It Cuts Both Ways


One of the problems with torture as an intelligence technique is that a tortured person will tell you whatever you want to hear.  Torture advocates are, in that sense, curiously credulous; downright naive.

Credulity cuts both ways, though.  So when “Matthew Alexander” (not his real name) says:

As a senior interrogator in Iraq, I conducted more than three hundred interrogations and monitored more than one thousand. I heard numerous foreign fighters state that the reason they came to Iraq to fight was because of the torture and abuse at Abu Ghraib and Guantánamo Bay.

it would help if he’d show the appropriate skepticism.  Of course they say they became terrorists because of Gitmo or Abu Ghraib.  Let’s not be naive about the interests and incentives at play for them.

I’m not saying it’s not true that Gitmo and Abu Ghraib are top recruiting tools for our enemies; even torture advocates admit it’s true.  I’m just saying if you want to make an effective argument against torture, you can’t just say, “Hey, I’ve talked to a lot of terrorists and, gee, a lot of them say they were nice guys until they saw those Abu Ghraib photos.”

Alexander is a skilled, experienced interrogator.  Presumably, when he reports that’s what detainees told him, he means they said it in the context of a wide-ranging, skillful interrogation, and in his judgment as a professional interrogator, many of them weren’t lying — or weren’t entirely lying.

If torture opponents don’t want to be vulnerable to accusations of naivete and being “soft,” though, it would help if he’d make that a bit more explicit, rather than leaving it sounding like he took what they said as prima facie true.  As it is, he just makes himself easy to lampoon.

h/t Sullivan



3 Responses to “It Cuts Both Ways”

  1. jazzbumpa Says:

    In 1307 King Philip of France had the Nights Templar tortured until they admitted to all manner of heresy, including devil worship and desecration of the cross. He got the information he wanted to hear, never mind the truth.

    This is the real value of torture.
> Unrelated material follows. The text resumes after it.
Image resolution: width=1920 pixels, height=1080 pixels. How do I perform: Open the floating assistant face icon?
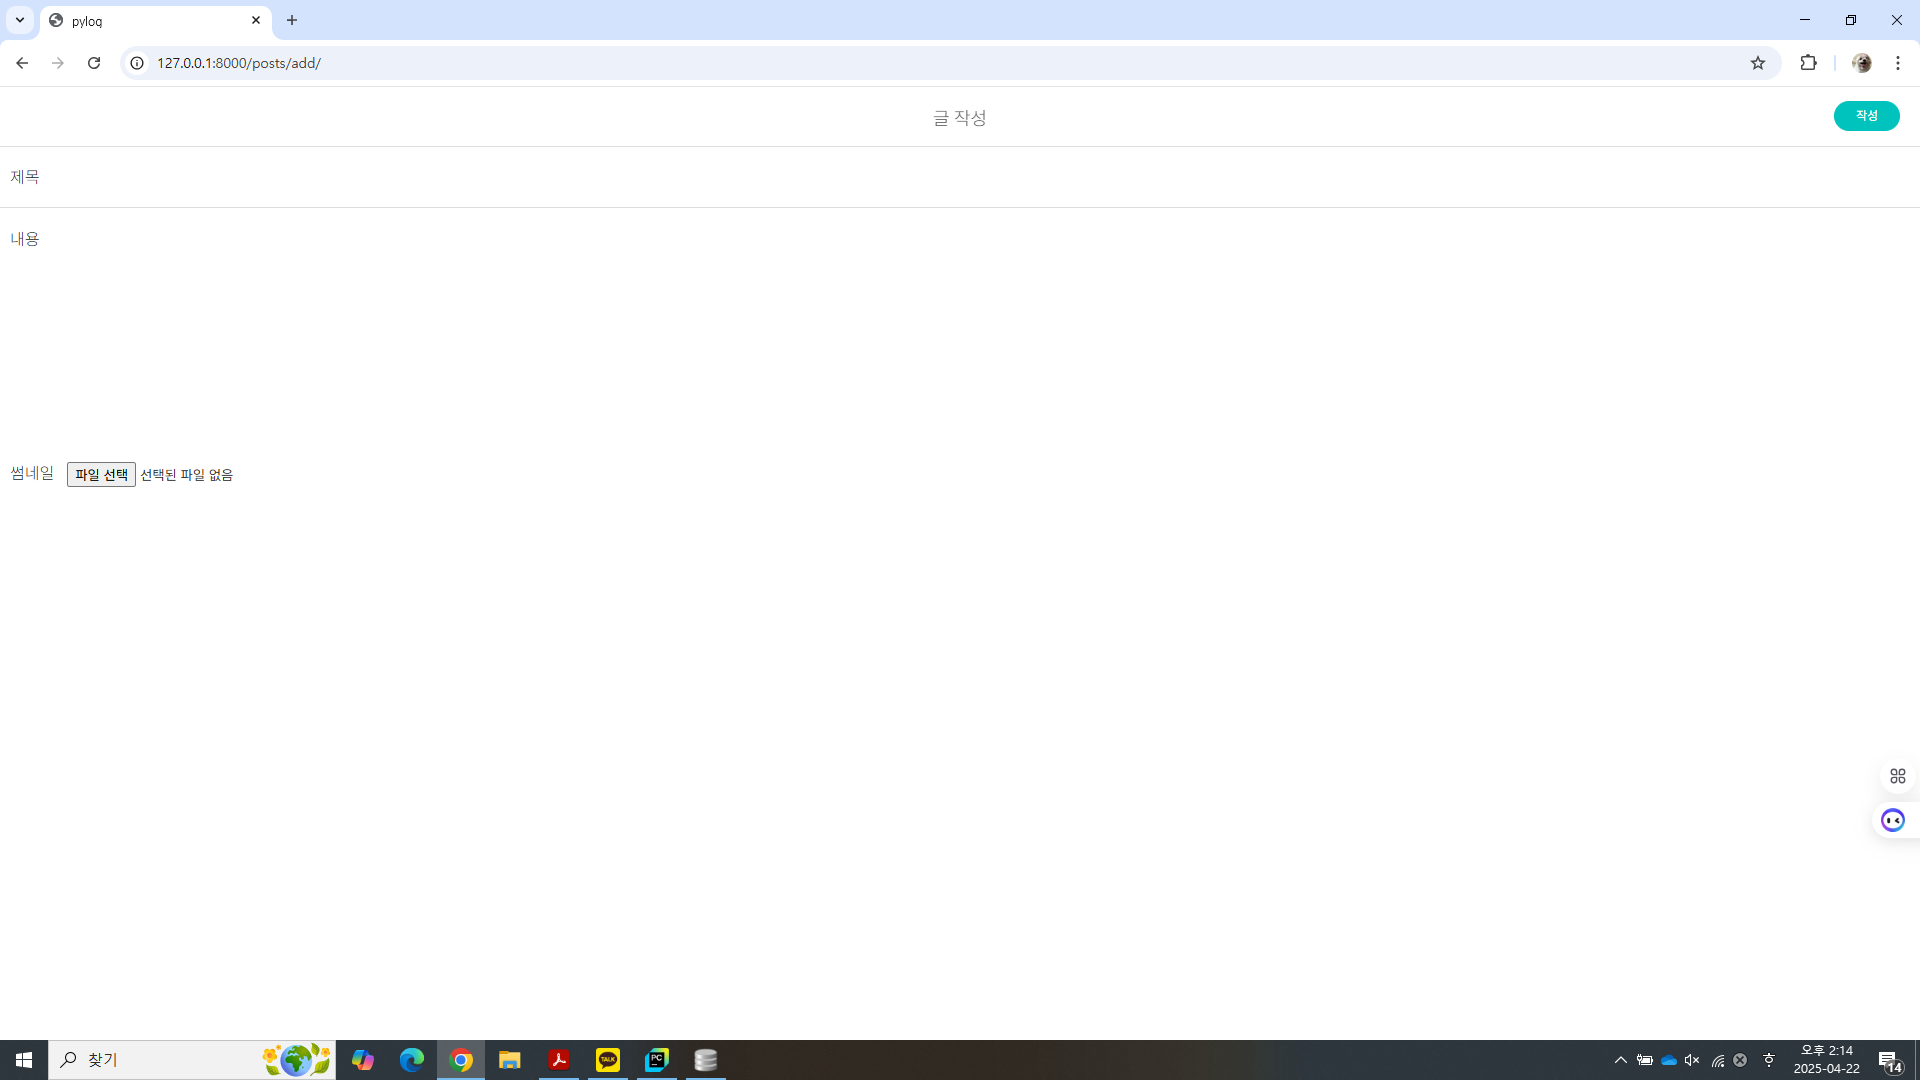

Certainly, other valid criticisms are possible, but none are mnecessary.

    I assume Matthew Alexander did not torture those foreign fighters to got whatever information he wanted out of them.

    But, while we’re being curiously credulous, we might ask: why would they lie?

    Generally, people lie because the truth doesn’t serve their purposes very well. What would these foreign fighters have to gain by lying?

  2. urbino Says:

    I can think of several. Sticking a thumb in the eye of their enemy. Protecting the friend or relative who recruited them. Trying to persuade us to reform Gitmo before they arrive there, or at least be less harsh with them in particular. The tried and true human desire to avoid responsibility for your actions by blaming someone else.

  3. jazzbumpa Says:

    I like asking questions to people who have good answers.